Se escucha el lejano sonido de un convoy de vehículos, Se acercan por el lado norte, ¡no puede ser! ¡Parece una maldición! Precisamente en esta noche… de pronto, aparece de la nada un grupo de encapuchados con ropa oscura. Todos corren y se dispersan en medio de la plaza, sus pisadas, resuenan en el silencio reviviendo angustias de ayer, el convoy se acerca, y por fin se deja ver, son cuatro vehículos que como fantasmas se paran frente al edificio donde vivo y los veo bajar con sus armas listas, las sombras furtivas se confunden en las sombras y empieza una sorda persecución, parece surgir de una historia surrealista, no se escuchan palabras, sólo pisadas fuertes. La luna parece esconderse avergonzada y dolida tras oscuros y gruesos nubarrones cargados de lluvia. En pocos segundos se confunden los truenos y los rayos del cielo con los fogonazos y estallidos en la plaza, cierro de golpe la ventana con manos temblorosas, y me siento en el borde de mi cama. Siento los pasos de Carlos, mi nieto de cuatro años que viene con su almohada dispuesto a acompañarme.
—¿Son cuetes abuelo?
Con un nudo en la garganta sólo acierto a decir:
—No pequeño, ven conmigo, acuéstate en mi cama y duerme tranquilo.
No supe cuánto tiempo permanecí ahí, un estremecimiento que me llegó a los huesos me invadió cuando sentí la mano de Amelia, mi esposa, acariciar suavemente mi cabeza, cerré los ojos y me dejé llevar por esa sensación de paz que se rompió en pocos segundos al recordar que ella, … ella, se fue aquella aciaga noche que no quiero recordar, regresaba de la tienda y quedó en las escaleras con la bolsa de mandado entre las manos, ¡qué ironía! Sólo le faltaban dos o tres peldaños para llegar a la casa. Es su espíritu quien me acompaña o ese absurdo deseo mío de verla de nuevo. Creo que nunca lo sabré.

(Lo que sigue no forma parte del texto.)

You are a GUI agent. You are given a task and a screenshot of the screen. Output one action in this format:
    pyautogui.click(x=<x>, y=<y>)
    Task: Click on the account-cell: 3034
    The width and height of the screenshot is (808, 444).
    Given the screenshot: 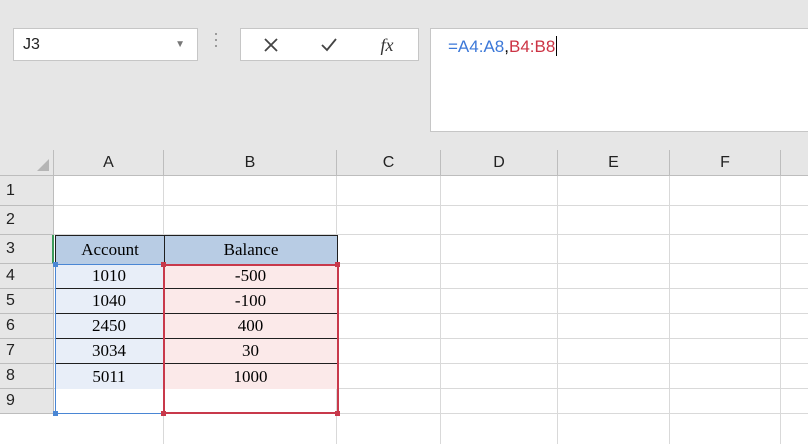 What is the action you would take?
    pyautogui.click(x=109, y=352)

No cayó ni una gota de agua, sólo rayos, truenos y un viento frío que se cuela por todas las hendiduras produciendo sonidos que hacen temblar el alma, porque parecen llantos, llantos contenidos en miles de ojos que se quedaron secos de tanto llorar. Intento borrar de mi mente los recuerdos que aún duelen, y es imposible. Vuelven las imágenes de tantos cuerpos exánimes quietos para siempre con los ojos abiertos viendo la eternidad en cada rincón de la plaza y los edificios cercanos, inclusive éste donde vivo. A veces creo ver esos rostros que desaparecieron para siempre, siento que deambulan aún en el silencio… Cuando eso me ocurre sacudo la cabeza y sigo adelante.
Vuelvo a mi realidad, creo que ya no se escucha ruido afuera, me asomo por la ventana y todo se ve tranquilo. La luna de nuevo refleja su luz blanca con fría indiferencia desde su mullido lecho nocturno. Debo estar loco, todo fue un mal pensamiento producto de la soledad y los recuerdos. Me tiendo boca arriba imaginando que Amelia está a mi lado, rezo un Padre Nuestro, pienso que mañana será otro día y todo habrá pasado de nuevo. La vida sigue y yo estoy vivo. Por fin me quedo dormido.
A la mañana siguiente, cruzo la plaza para tomar un transporte que me lleve al trabajo. Voy lleno de optimismo y buena disposición para sacarle el mejor partido a la vida. Al pasar por en medio de la plaza, veo cal tirada por doquier, un tenis abandonado sin su par y en un rincón, una camisa blanca desgarrada y con manchas rojas, cierro los ojos por un momento, y con el corazón estremecido, no puedo evitar que una lágrima rebelde con una pregunta que se pierde en el mañana…¿HASTA CUÁNDO? ¿HASTA CUÁNDO?